Mitt Romney is in.
On Friday, the former Massachusetts governor and Republican presidential candidate announced his campaign for Senate in 2018 to take over retiring Sen. Orrin Hatch’s seat, saying he wants to bring “Utah values” to Washington.
Romney, a Mormon political leader, has been a longtime favorite for the seat, since the 83-year-old Senate veteran Hatch was rumored to retire. Romney’s family has ties to the state, and he is personally credited with righting the struggling organizing committee tasked with bringing the Olympic Games to Salt Lake City in 2002.
“Mitt Romney is royalty here in the state of Utah,” Utah’s Lt. Gov. Spencer Cox, told Vox. “And I can tell you the polling numbers we’ve seen over the past two years, he’s still the most popular politician in the state of Utah.”
Romney was a prominent anti-Trump voice in the election (later meeting with Trump for the secretary of state job), but he didn’t mention the president once in his announcement video. Utah is a deeply red state with strong religious values, and it didn’t have much of a taste for Trump or Steve Bannon’s worldviews in the 2016 election cycle. The president received less than 50 percent of the vote on Election Day.
Instead, Romney’s message made subtle jabs at the administration and Republican-led government, decrying overrun government spending, and — in light of a recent failed immigration debate in the Senate — censuring Washington’s “message of exclusion” toward immigrants.
“Utah has balanced its budgets, Washington is buried in debt,” Romney said. “Utah welcomes legal immigrants from around the world, Washington sends immigrants a message of exclusion. And on Utah’s Capitol Hill, people treat one another with respect.”

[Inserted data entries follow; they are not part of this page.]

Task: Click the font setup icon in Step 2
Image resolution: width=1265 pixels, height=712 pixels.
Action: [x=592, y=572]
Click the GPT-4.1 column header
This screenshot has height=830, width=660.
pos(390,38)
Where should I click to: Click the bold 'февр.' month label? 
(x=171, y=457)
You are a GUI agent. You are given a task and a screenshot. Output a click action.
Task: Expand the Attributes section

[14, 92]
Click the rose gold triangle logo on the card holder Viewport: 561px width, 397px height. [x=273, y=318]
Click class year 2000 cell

It’s been rumored that Romney, who once made headlines calling for Trump’s tax returns, will tone down his rhetoric against the administration.
“Mitt Romney understands something about President Trump: Trump is 100 percent transactional and not relational … As a business person he understands the nature of being transactional.” Boyd Matheson, who was formerly Sen. Mike Lee’s (R-UT) chief of staff, said. People shouldn’t expect a “Romney/Trump cage match,” he added.

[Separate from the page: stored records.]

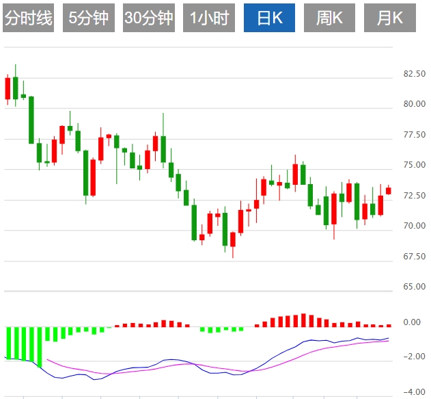Image resolution: width=431 pixels, height=399 pixels.
Task: Show the 1小时 chart view
Action: (x=209, y=18)
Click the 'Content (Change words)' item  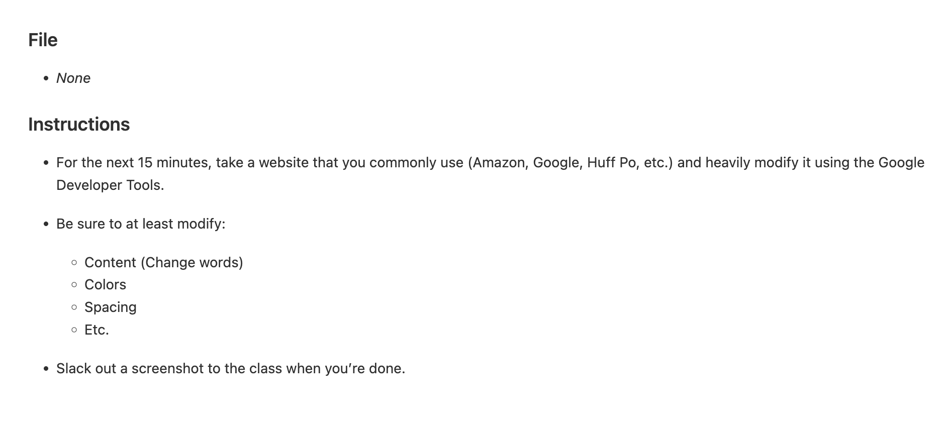[x=164, y=263]
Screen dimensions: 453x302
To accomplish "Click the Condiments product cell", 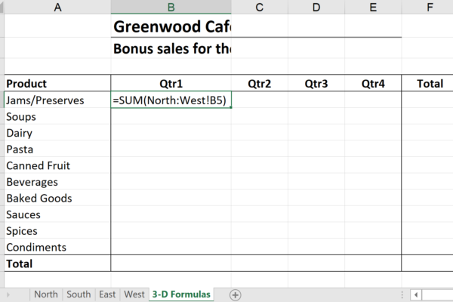I will (57, 247).
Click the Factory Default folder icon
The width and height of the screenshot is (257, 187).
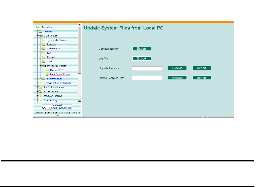[44, 79]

Even so, Utah is a uniquely red state. It has both an anti-establishment streak that elected Lee and strong establishment ties, which Hatch largely represented. The voters have no patience for Trump’s Twitter antics or “locker room talk” — there was even a slight decline in Mormons affiliating with the Republican Party during Trump’s nomination. And on immigration, Mormon voters much more dovish than the immigration hardliners currently shaping the debate in Washington.

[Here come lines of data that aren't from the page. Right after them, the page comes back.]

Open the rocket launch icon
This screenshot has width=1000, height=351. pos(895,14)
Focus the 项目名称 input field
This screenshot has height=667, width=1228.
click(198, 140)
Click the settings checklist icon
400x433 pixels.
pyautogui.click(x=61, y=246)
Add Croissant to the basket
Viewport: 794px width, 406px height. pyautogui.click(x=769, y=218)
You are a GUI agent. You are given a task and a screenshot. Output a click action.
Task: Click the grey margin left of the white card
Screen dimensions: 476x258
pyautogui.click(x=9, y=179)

But Utah is also a reliably conservative state that has historically followed the Republican Party’s platform from cutting taxes to repealing health care.
“I don’t know if I see a Sen. Romney vote that different than Sen. Hatch or the rest of Utah’s delegation,” Cox said. “It’s a very conservative state, and I think Mitt Romney, at least through his last presidential run, the policy that he advocated for will be very similar.”